When I got there they told me that I had not been there since 1999 and it was now 2004 if I had to guess I would have thought that it had only been a few years but hey at least I was there or so I thought. They took mammogram shots of both breasts and I thought to myself that it was over and done for another year or two but then they told me to stay. I waited for what seemed to be an eternity suddenly I wondered whether I waited too long and should have listened. I prayed to God that it would be alright but luck was not on my side. After another few shots they told me to come back for an ultrasound in 10 days. I did and once more I was put through the emotional ringer each time I comforted myself by the fact that I did not come from a "Cancer family". After the ultrasound the Korean doctor said to me "I spoke to your doctor and he say that you should get a biopsy you can or you can't it up to you. I said to him with alarm "What do you recommend?" He replied "I recommend you do but you don't have to." I was in tears but I said "If you recommend I do then I will." I made that appointment this time my husband came. My husband, a physician kept saying "Don't worry chances are that it is nothing." By then of course my whole feeling had changed. I knew that I had it and I was convinced that it was too far gone to do anything about because I waited so long to get a mammogram. I knew that they were lying to me because the whole time everyone told me that they were just doing it as a precaution especially because I was a doctor's wife. But I had to blame myself it felt like I had some control if it were true ironically. Well ten days later I had a needle biopsy and this time I did not want to wait another week for the results to come in. My husband volunteered to call the Pathologist and have him look at it ASAP. I had the biopsy late on a Friday, on Monday he called the Pathologist who promised him to have the results back by the end of the day. Around noon I left work, (I work in his office) to meet a friend for lunch. I passed my husband Michael on the stairs. At 12:05 he called me and told me the news that I had stage 1 breast cancer and that I was already scheduled to meet my surgeon the next day and that they would have it out as soon as possible. That Friday I had a lumpectomy and before I knew it I had radiation as well. It was a whirlwind and until I saw my lab report giving the size I was convinced that I was dying.

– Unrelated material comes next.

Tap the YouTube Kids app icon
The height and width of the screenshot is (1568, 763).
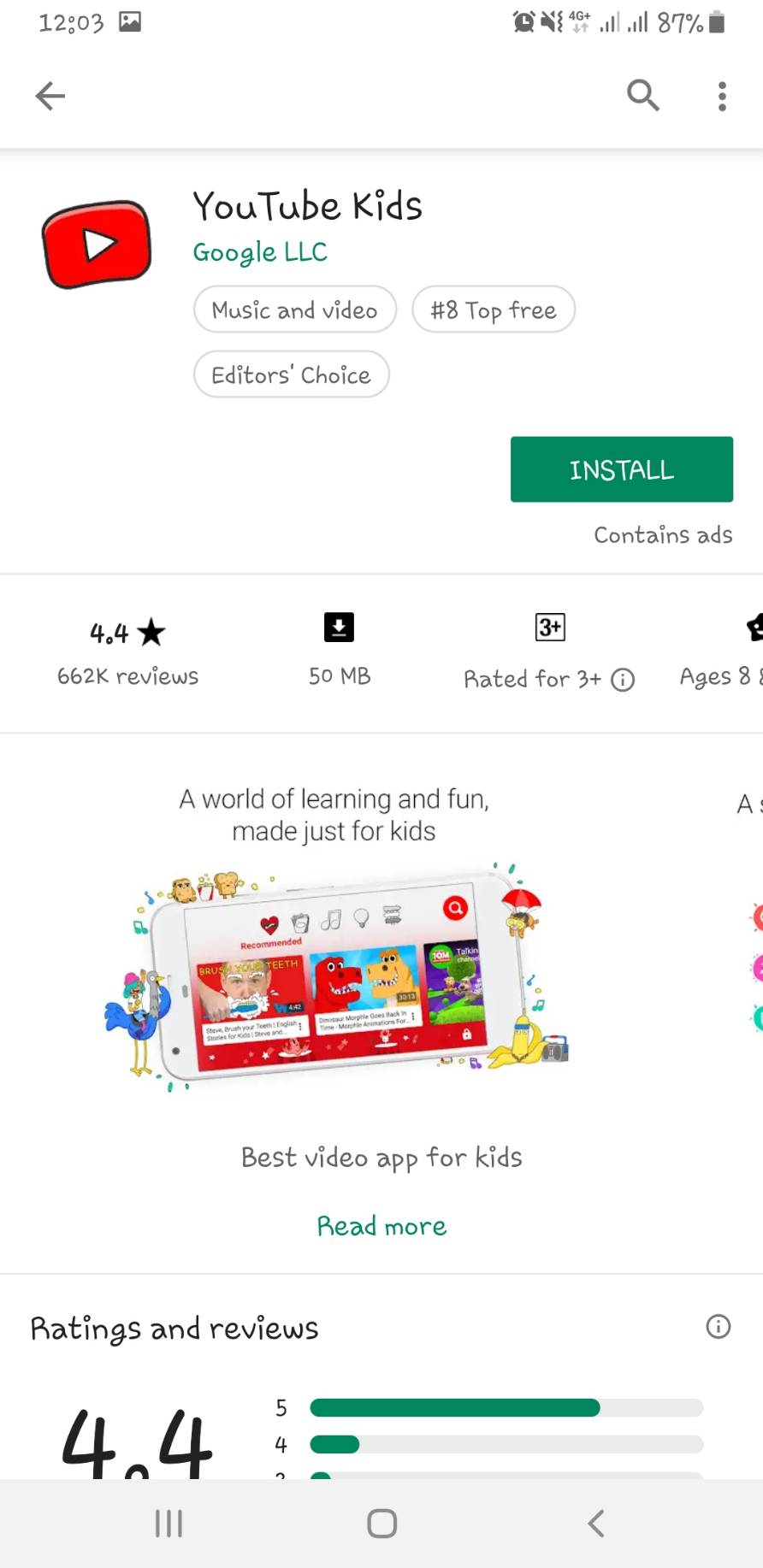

It has been three years almost four and there is almost never a day that I am not reminded of what I went through. The cancer has not returned and I hope that it never does. One benefit has been that it has made me a more caring, more aware person so if there is someone that I know who has the disease of cancer. I am there for them so that they do not have to be like me and I have told this story my story to others like me to remind them that Cancer does not care whether or not you are young or old, black or white, male or female or whether or not you come from a "cancer family" It can strike at any one at any time and will and we all must keep an eye on ourselves and take care of ourselves and others so that we can live from this diagnosis. It is not a death sentence to have cancer but it is a call from our bodies to take care of ourselves and others.